◆ Work item:
From the records below, transcribe exactly the lines that begin at the line with "Task: Click the BIRDS OF A FEATHER cover art" and end at the line with "This screenshot has width=688, height=596.", both included.

◆ Exercise data:
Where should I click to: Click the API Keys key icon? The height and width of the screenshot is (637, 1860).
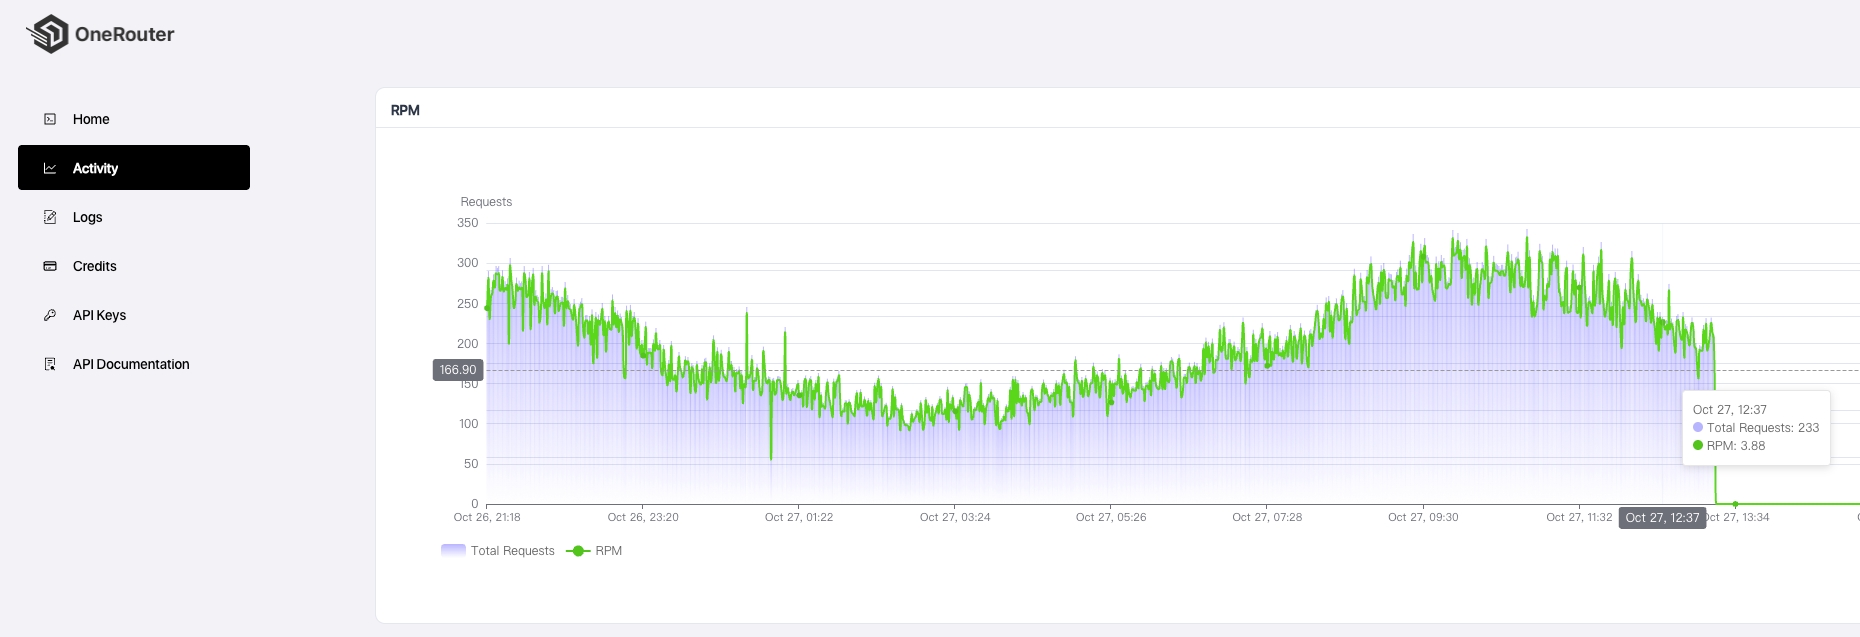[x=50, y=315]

---

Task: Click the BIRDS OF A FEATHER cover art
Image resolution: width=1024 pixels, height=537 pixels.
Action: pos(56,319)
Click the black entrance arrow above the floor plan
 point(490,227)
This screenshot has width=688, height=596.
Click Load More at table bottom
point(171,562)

* * *

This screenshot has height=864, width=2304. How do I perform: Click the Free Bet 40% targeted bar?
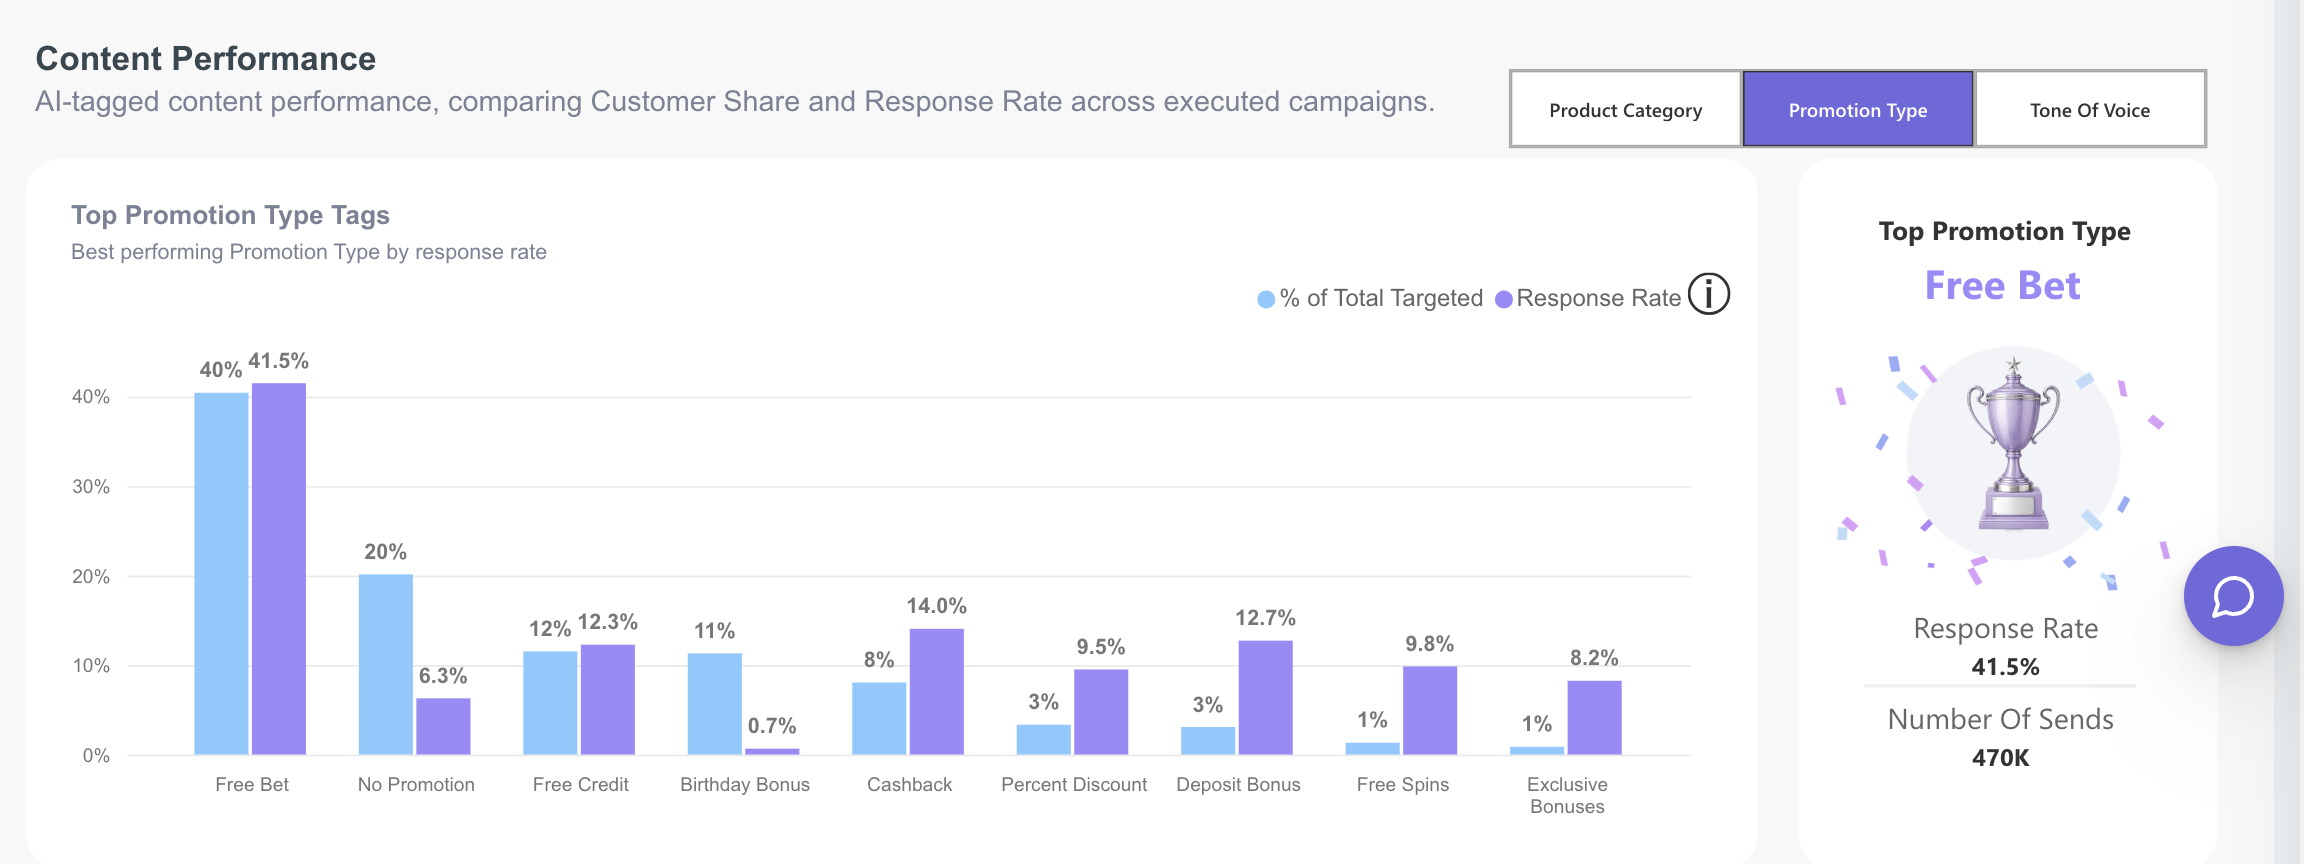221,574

◆ Your response:
Task: Click the BIRDS OF A FEATHER cover art
Image resolution: width=1024 pixels, height=537 pixels.
Action: pos(56,319)
Click the black entrance arrow above the floor plan
 point(490,227)
This screenshot has width=688, height=596.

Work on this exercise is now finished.